Windsurfing: Home of HiHo brand clothing, Tortola offers world-class windsurfing. Trellis Bay boasts some of the best windsurfing on the islands. The channel between calm Trellis Bay and Marina Cay is a world-class windsurfing “gorge” with 3-5′ wave faces from the effect of the trade winds against the ripping 2-3 knot current. This represents most excellent boardsailing conditions, dude! Trellis Bay is also a good place to learn how to windsurf or try kite boarding.

Of course, after any fun-filled day, you are sure to have developed an appetite. The cuisine of Tortola reflects the island’s high cultural mix. Local delicacies include fresh lobster, conch, spicy goat, curries, Johnny cakes, spices, and rum. Seafood, steaks and vegetarian dishes are obtainable with a Caribbean flair. Many styles of dining are offered on Tortola, from four-star dinners in converted sugar mills to delicious rotis and snacks at pastel-painted roadside shacks. in any case and however you choose to dine, your meals on Tortola will be noticable.

Tortola, with a population of around 20,000 is the commercial and cosmopolitan center of the BVI. And however, Tortola remains an easy-going destination.

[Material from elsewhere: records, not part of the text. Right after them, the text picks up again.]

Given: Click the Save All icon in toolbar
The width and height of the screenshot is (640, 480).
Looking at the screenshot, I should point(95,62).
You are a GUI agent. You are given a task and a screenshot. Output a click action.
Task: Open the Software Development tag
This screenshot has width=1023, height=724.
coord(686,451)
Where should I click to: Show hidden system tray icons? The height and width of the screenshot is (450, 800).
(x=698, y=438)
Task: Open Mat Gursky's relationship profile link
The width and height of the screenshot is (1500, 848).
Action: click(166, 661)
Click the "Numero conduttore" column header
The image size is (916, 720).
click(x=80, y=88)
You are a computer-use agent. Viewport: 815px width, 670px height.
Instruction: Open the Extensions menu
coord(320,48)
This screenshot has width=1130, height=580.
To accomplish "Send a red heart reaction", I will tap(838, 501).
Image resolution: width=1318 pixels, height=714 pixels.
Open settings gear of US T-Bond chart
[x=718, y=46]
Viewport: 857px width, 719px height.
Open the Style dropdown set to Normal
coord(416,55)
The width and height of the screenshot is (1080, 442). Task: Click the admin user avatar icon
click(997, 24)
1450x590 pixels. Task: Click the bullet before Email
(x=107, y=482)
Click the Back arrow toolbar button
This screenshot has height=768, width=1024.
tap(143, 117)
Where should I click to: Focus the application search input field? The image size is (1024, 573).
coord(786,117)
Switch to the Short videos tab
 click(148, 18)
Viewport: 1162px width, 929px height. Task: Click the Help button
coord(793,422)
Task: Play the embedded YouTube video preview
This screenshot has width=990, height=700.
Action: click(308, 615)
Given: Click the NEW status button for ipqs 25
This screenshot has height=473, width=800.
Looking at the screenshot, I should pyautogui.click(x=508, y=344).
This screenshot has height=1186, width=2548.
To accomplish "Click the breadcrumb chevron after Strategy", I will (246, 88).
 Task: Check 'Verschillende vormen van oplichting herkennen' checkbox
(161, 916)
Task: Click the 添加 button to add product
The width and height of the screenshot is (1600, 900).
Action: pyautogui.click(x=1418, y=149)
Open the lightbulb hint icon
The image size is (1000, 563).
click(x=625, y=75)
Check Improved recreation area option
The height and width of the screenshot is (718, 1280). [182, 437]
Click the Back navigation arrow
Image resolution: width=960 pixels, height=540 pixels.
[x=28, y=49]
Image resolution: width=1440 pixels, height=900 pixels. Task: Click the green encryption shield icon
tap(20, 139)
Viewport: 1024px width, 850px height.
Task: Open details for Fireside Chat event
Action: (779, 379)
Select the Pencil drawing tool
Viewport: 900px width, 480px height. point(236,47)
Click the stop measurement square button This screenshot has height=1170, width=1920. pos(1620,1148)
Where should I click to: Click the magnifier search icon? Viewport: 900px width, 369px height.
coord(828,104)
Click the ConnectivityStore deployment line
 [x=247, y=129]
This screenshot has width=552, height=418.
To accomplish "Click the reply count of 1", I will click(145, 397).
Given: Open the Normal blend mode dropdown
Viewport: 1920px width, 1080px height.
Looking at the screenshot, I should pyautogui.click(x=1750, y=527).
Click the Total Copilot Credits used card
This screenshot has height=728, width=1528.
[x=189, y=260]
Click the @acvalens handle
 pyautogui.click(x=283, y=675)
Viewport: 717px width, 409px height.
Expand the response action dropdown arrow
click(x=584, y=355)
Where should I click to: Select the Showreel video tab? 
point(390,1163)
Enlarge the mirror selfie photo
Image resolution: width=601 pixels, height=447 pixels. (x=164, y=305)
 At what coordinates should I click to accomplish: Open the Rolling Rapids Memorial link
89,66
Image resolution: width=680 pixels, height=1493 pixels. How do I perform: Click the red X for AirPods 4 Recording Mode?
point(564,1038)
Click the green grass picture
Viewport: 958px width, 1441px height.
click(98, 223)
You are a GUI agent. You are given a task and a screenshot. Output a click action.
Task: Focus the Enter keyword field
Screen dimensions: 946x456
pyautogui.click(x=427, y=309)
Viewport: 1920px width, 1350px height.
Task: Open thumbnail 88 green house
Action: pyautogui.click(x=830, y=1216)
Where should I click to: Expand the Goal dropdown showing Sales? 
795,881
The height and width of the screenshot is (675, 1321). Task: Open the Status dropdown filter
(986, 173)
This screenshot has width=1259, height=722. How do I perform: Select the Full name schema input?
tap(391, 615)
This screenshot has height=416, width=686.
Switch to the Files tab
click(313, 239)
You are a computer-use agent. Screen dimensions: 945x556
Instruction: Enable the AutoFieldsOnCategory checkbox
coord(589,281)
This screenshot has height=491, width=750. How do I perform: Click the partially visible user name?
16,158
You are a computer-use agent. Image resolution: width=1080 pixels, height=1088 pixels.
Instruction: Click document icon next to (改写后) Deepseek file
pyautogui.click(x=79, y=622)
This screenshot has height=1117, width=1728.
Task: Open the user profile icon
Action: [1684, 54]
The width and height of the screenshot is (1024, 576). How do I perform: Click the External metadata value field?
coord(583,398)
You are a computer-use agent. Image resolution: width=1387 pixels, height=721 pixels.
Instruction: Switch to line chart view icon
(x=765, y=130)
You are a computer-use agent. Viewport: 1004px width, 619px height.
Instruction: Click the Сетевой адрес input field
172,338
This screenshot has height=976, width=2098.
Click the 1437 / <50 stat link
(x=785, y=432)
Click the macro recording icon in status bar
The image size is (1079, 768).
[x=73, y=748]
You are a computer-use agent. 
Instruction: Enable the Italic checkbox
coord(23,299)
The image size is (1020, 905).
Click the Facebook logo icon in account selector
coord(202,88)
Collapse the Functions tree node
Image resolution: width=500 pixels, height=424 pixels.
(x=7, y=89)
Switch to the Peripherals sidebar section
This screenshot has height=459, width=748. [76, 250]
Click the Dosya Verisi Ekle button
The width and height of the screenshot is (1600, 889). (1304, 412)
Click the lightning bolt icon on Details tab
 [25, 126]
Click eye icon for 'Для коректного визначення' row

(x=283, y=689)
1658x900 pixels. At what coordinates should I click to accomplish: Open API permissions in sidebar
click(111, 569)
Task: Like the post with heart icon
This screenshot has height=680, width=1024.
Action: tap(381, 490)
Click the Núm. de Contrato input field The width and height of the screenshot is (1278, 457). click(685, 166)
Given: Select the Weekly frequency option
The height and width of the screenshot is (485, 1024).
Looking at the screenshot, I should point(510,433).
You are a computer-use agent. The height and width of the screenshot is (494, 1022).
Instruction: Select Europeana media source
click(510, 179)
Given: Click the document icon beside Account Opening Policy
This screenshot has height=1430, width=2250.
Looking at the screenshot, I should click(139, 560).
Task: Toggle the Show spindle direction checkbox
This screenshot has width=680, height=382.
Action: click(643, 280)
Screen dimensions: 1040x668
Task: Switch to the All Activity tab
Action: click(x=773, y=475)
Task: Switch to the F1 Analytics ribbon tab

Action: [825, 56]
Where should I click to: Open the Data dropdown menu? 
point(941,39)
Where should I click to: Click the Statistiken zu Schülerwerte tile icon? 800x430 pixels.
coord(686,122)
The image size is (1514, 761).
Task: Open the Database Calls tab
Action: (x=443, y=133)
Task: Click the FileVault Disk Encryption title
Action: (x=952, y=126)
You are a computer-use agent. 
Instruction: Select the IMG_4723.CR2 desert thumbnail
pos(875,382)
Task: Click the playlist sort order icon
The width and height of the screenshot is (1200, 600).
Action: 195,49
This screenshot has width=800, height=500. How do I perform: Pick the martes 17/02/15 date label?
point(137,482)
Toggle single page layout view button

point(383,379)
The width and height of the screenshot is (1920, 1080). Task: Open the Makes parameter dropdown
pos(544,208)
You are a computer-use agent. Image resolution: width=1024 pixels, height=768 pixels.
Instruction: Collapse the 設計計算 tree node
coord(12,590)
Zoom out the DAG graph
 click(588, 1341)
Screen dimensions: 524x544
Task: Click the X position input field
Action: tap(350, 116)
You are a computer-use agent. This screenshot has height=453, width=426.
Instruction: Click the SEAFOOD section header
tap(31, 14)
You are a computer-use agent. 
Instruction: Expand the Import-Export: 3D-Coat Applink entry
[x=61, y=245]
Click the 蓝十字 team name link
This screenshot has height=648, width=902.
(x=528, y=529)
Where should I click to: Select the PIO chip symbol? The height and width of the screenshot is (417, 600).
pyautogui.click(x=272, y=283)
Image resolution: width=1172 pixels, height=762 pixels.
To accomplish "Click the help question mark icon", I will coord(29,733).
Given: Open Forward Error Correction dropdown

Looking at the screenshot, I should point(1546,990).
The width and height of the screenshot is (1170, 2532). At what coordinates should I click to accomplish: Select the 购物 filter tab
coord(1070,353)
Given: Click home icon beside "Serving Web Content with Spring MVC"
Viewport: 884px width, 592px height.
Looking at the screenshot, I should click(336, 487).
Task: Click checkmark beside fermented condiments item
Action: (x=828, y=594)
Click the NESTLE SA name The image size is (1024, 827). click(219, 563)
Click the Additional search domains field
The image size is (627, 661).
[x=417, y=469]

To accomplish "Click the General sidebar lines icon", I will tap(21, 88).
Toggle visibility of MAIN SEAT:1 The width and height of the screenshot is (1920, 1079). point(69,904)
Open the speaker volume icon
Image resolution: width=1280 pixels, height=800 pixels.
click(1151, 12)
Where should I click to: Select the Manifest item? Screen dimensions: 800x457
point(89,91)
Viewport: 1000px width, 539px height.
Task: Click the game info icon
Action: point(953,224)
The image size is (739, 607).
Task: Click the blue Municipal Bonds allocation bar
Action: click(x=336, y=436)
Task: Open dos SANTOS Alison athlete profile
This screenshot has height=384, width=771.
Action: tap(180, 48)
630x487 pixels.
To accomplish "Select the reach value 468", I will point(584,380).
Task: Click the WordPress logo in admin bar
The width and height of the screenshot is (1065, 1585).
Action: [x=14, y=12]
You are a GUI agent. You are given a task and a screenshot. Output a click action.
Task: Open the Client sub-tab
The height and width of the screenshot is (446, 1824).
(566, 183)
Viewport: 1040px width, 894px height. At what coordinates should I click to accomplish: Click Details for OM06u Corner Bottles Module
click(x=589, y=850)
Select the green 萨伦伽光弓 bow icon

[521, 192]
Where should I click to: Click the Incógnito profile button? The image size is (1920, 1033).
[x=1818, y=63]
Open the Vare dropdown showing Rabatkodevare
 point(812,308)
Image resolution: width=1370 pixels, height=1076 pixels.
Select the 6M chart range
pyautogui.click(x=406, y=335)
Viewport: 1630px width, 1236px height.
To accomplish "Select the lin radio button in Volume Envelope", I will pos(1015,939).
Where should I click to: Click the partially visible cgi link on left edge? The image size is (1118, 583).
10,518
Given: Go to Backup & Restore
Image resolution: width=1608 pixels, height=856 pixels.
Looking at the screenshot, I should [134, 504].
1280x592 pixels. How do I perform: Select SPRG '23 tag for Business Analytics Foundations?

The people of Tortola are friendly, laid-back and known for their warmth and hospitality. The island is one of contrasts- from the warm, clear blue waters; powdery sand beaches; lush green mountains; protected yacht-filled harbours, and centuries-old ruins to the bustle of Road Town; you will find it all on Tortola. Although this largest island in the chain is an ideal point from which to analyze the other British Virgin Islands on your catamaran charter, Tortola offers a variety of exciting vacation possibilities. Book your catamaran charter and discover why Tortola is the sailing capital of the Caribbean’s most popular cruising destination.